El texto “Miss Lucy R.” trata de una paciente diagnosticada con una rinitis infecciosa crónica, lo que significaba que su nariz estaba severamente congestionada, por lo que no podía oler nada, excepto “pastelillos quemados”. Freud se percata de inmediato de que el síntoma no es del orden de la fisiología exclusivamente, y se interesa por sus alucinaciones olfativas. Desde ese momento se despliega una hermenéutica alrededor de su historia de vida, sus sentimientos, intenta hipnotizarla sin éxito, va y vuelve con preguntas, elabora hipótesis, luego las desecha, hasta que empieza a despejar sus afecciones y encuentra las palabras para ir definiendo su anómalo estado.
El acto de enunciar, relatar o reconstruir acontecimientos específicos o detalles, permite sumergirnos en ese magma subyacente de las personas —y de los personajes— que empuja, enigmáticamente, las elecciones vitales, la dinámica de las relaciones, el anudamiento del azar.
Lucy R. trabajaba cuidando a las dos hijas del director de una fábrica que había quedado viudo.
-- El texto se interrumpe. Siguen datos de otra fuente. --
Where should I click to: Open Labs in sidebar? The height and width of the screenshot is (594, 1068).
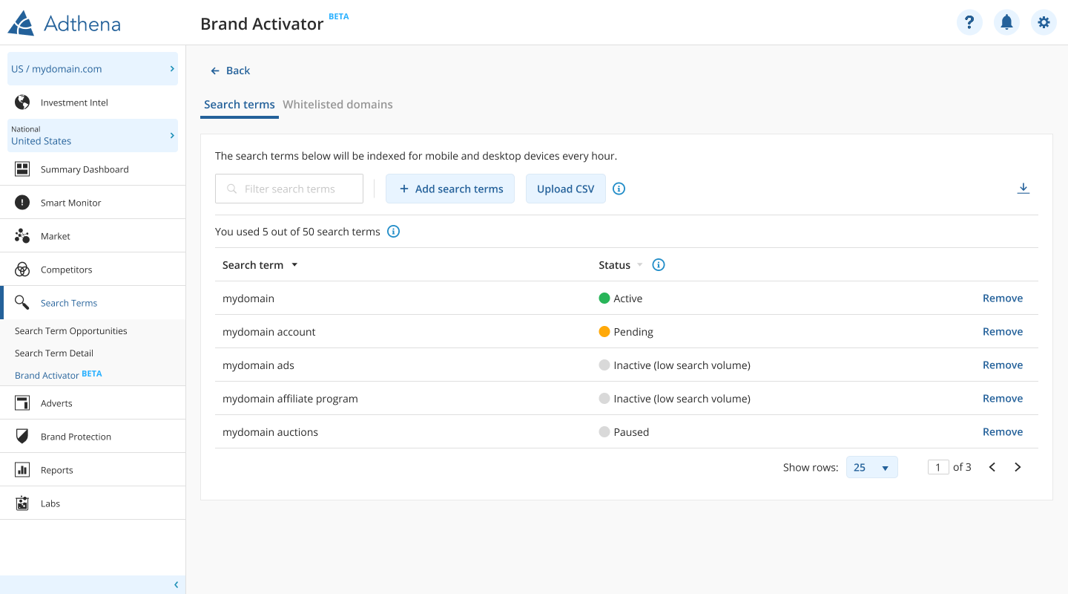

El episodio de muerte de la madre fue penoso y se selló con la promesa de cuidar a las niñas. Sin embargo, esa experiencia no bastaba para explicar su agitación y angustia de separación asociadas al aroma de “panecillos quemados” y al que se sumaba el de “un cigarro que la atormentaba”. Fue en una de las sesiones, en estado de semiconciencia, que Freud concluye que el síntoma se asociaba a la represión y vergüenza de un sentimiento amoroso hacia su jefe, a lo que ella asintió y expresó con desazón: “Soy una muchacha pobre y él es un hombre rico de buena familia; se me reirían si vislumbraran algo de esto”. Así, el cuerpo de la mujer era el teatro en donde se escenificaban los conflictos entre su deseo y las normas impuestas por la cultura.
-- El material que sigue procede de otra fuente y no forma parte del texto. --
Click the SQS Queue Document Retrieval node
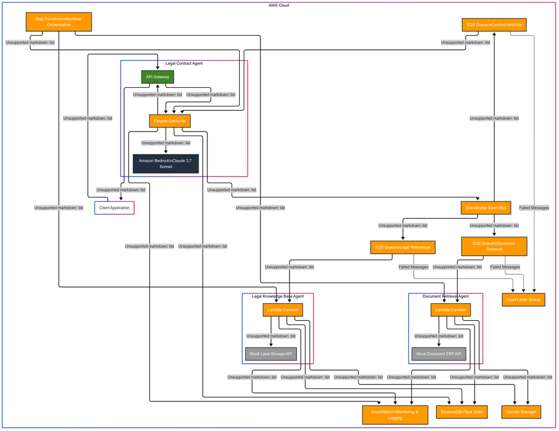The width and height of the screenshot is (559, 431). click(x=493, y=246)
De algún modo, en analogía con la ficción, el autor es el terapeuta que escucha al personaje en el diván y sobre el que se realiza una operación de lectura y decodificación a partir de detalles, de síntomas. Lectura de lo que se dice y no se dice, de lo que dice con el cuerpo (somatización), con el chiste o con el error repetitivo. Y, claro, también de lo que se expresa fuera del espacio de vigilia, como sucede en los sueños.
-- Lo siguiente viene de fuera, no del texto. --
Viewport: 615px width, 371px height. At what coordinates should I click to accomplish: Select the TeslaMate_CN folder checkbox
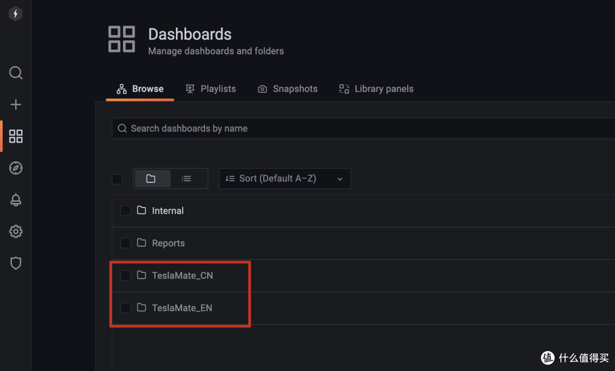tap(125, 275)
Concibo Relatos clínicos como un manual literario que, junto a la teoría psicoanalítica, ayuda a comprender que los hechos están irremediablemente perdidos y que solo se los puede recuperar a través del lenguaje; en el caso de la literatura, desde el habla del narrador o del personaje. El acto de enunciar, relatar o reconstruir acontecimientos específicos o detalles, permite sumergirnos en ese magma subyacente de las personas —y de los personajes— que empuja, enigmáticamente, las elecciones vitales, la dinámica de las relaciones, el anudamiento del azar.
La construcción de realidad pasa por el filtro de nuestros fantasmas y debemos descifrar esa imagen o esa frase que actúa como consigna, ese “olor a panecillos quemados”; el rasgo particular que es la puerta de entrada para comprender, en parte, la naturaleza de los conflictos subjetivos. El itinerario desde el síntoma al saber. Por eso Freud no es solo el padre del psicoanálisis, sino también el literato que enseña a interpretar las textualidades de la psiquis y de nuestros tiempos.